The Amherst Industrial Development agency Friday turned down an incentive package worth more than $1.3 million for an $8.9 million project to build 99 market rate apartments for senior citizens on Maple Road.

The rejection of the tax breaks puts the future of the three-story Maple Road Senior Apartments project in doubt, with the developer saying it would not make economic sense without the incentives because monthly rents could increase by as much as $200.

“The project is not viable without the IDA assistance,” said Michael Connors, the director of development for the project’s developer, MEL Investors. “If you’re asking me what the status of the project is without IDA assistance, I’d say it’s dead.”

The Amherst IDA board rejected the tax breaks in a 4-3 vote, with critics questioning the need for taxpayer subsidies for a senior citizens apartment complex that expected to charge rents of $900 to $1,000 a month. They also cited a study by the University at Buffalo that found that fewer than 1 percent of Erie County senior citizens move out of the county because they are unable to find suitable housing – a finding that contradicted a long-held belief that a housing shortage was driving elderly residents away.

Supporters, however, said the project merited taxpayer support because it would provide Amherst’s senior citizens with more housing choices, and they also noted that the agency had provided tax breaks for two other market-rate senior citizen complexes within the past three years. The market study done for the developers found that the vacancy rate at the eight market-rate apartment complexes in the Amherst area was roughly 1 percent.

The developers also stressed that the eligibility guidelines that all of the IDAs in Erie County follow allows incentives for senior housing projects.

“Just because it’s eligible doesn’t guarantee approval,” said Edward Stachura, an IDA board member who voted against the tax breaks.

While the developer presented a market study that noted that Amherst has nearly 30,000 residents age 60 or older and noted that some senior housing facilities in the town have waiting lists of more than a year, Stachura said many other local facilities have waiting times of six months or less and pointed out that the UB study found that the number of people age 75 and older in Erie County is expected to remain relatively flat through 2030.
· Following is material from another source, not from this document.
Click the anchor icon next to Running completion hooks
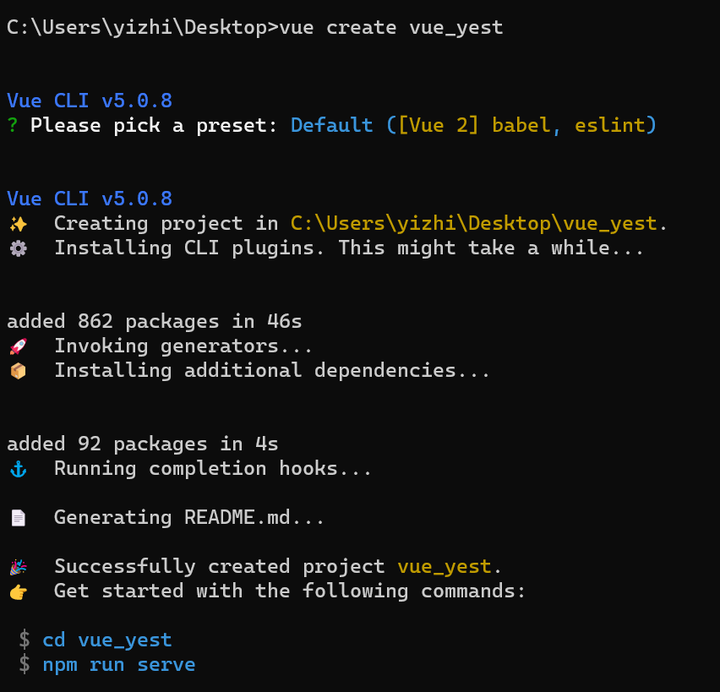 point(18,469)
The project called for the construction of 15 one-bedroom apartments that would rent for about $900 a month and 84 two-bedroom units that would cost about $1,000 in monthly rent on a vacant lot at 1765-1805 Maple Road, between Youngs and Ayer roads. Without the tax breaks, the developer said rents could increase by $200 a month, pushing them to the high end of the local market and making the apartments affordable only to wealthier seniors.

Amherst Supervisor Barry Weinstein, who voted against the project, said the tax breaks average out to about $160 a month for each apartment. “I’d much rather see them go ahead with the project and have it be unsubsidized,” he said.

The developer had hoped the complex would be ready for occupancy by next summer.

“There is clearly a need for this type of project at this location,” said Sean Hopkins, an attorney for the developers.

Hopkins also said the developers had been working on the project for more than a year under the belief that it would qualify for tax breaks, given the county’s eligibility guidelines and the Amherst IDA’s approval of incentives for the Fox Creek Estates apartment complex in 2010 and a 120-unit complex on Sweet Home Road in 2011.

“They relied on the fact that this project qualifies,” Hopkins said.

But IDA board members who opposed the project said the overview of the senior housing market changed with the UB study, which found that fewer than 1 percent of Erie County’s senior citizens move out of the area because of housing considerations. That undercut a long-held tenet among local economic development officials that providing a range of senior citizen housing options was an important factor in keeping the region’s elderly people from moving away.

“We did approve those projects, but the UB study came out only recently,” said board member Stuart Shapiro, who voted against the tax breaks.

Board member Aaron Stanley, however, said the UB study, which itself recommended that more research be done in the senior housing market, should be the basis for a longer-term review to shape the eligibility guidelines for senior housing projects throughout Erie County, not an immediate catalyst for rejecting the Maple Road project.

“I don’t believe we should be changing our policy based on a study that just came before us,” said Stanley, who voted in favor of the tax breaks. “It’s changing policy on the fly.”